OBJECTIVE
Please rewrite all of the rows below with every "pixels" changed to "px" and everything else kept the same. Leave the pictures out of your answer.

— START INFORMATION SUPPLIED —

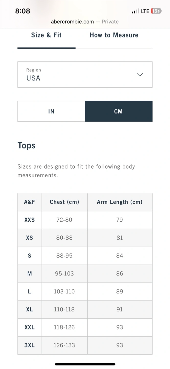Tap the LTE network indicator
This screenshot has height=369, width=170.
pyautogui.click(x=145, y=11)
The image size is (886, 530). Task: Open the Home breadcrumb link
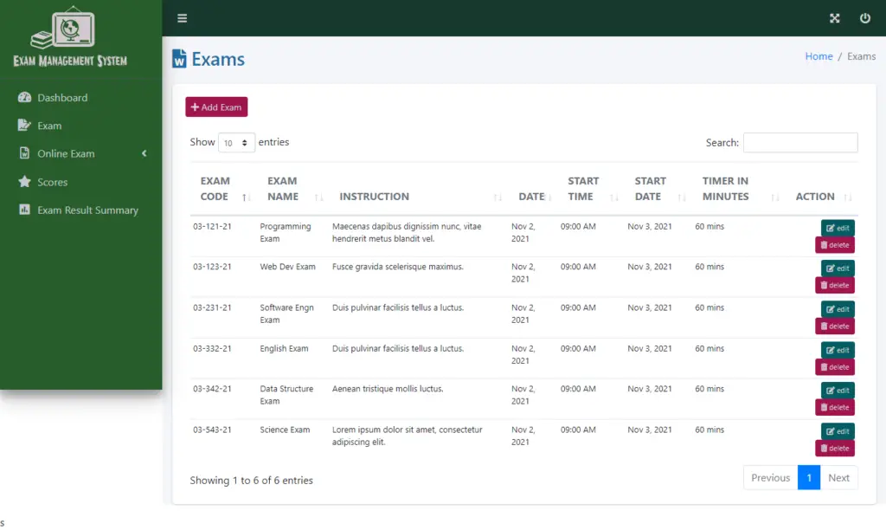(819, 55)
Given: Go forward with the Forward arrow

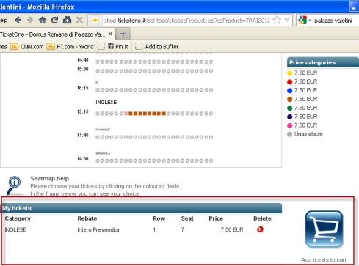Looking at the screenshot, I should tap(30, 20).
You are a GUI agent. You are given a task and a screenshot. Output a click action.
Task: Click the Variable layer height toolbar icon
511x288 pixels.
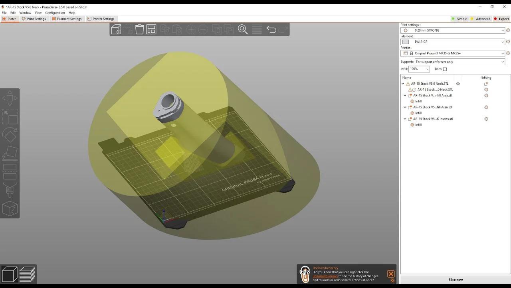coord(257,29)
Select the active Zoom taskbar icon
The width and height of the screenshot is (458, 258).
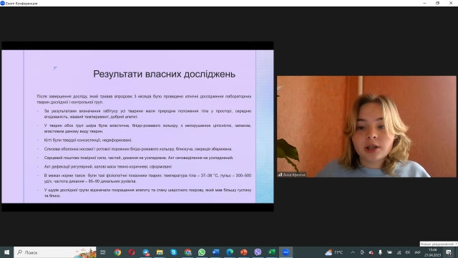[x=286, y=252]
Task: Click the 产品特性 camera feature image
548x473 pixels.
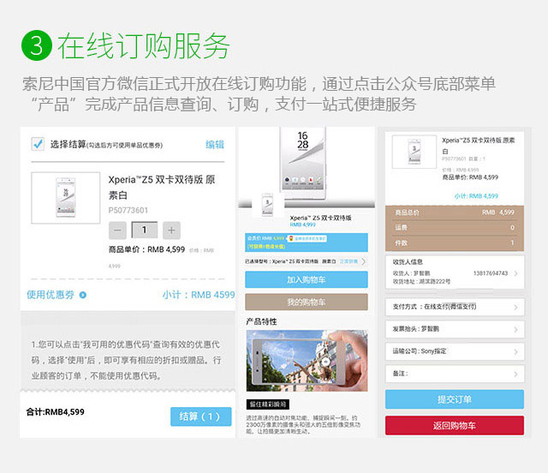Action: 307,362

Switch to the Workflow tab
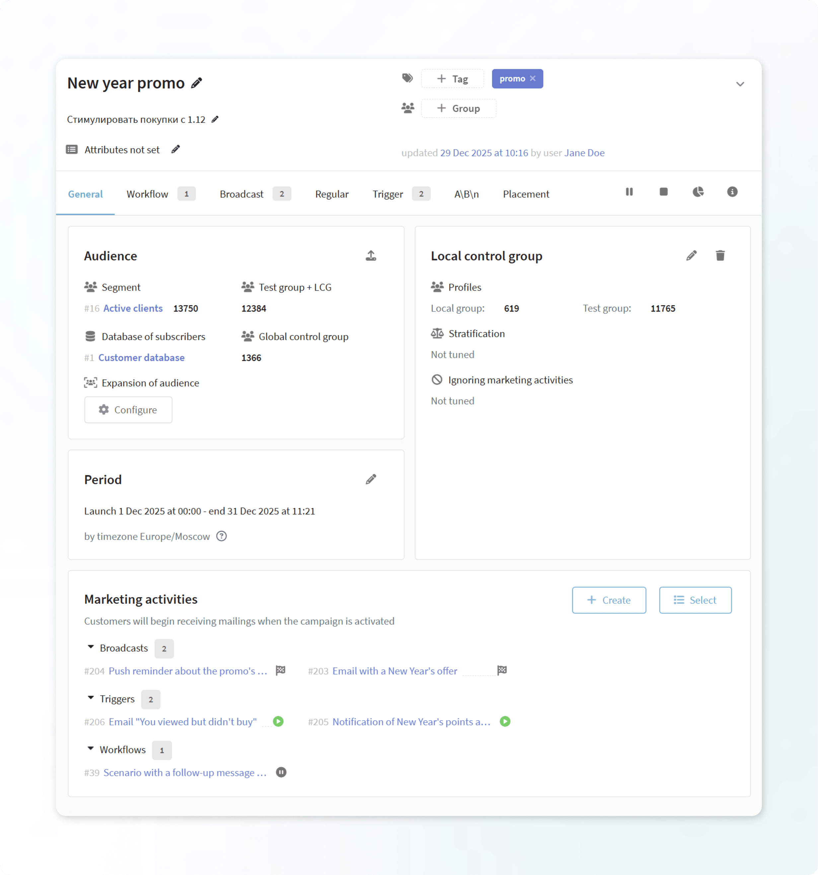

— END INFORMATION SUPPLIED —

COMPLETED EXERCISE
Tap the LTE network indicator
This screenshot has height=369, width=170.
pyautogui.click(x=145, y=11)
The image size is (886, 530). Task: Open the Home breadcrumb link
(819, 55)
Given: Go forward with the Forward arrow

Looking at the screenshot, I should tap(30, 20).
You are a GUI agent. You are given a task and a screenshot. Output a click action.
Task: Click the Variable layer height toolbar icon
511x288 px.
coord(257,29)
Select the active Zoom taskbar icon
The width and height of the screenshot is (458, 258).
[x=286, y=252]
Task: Click the 产品特性 camera feature image
548x473 px.
Action: 307,362

Switch to the Workflow tab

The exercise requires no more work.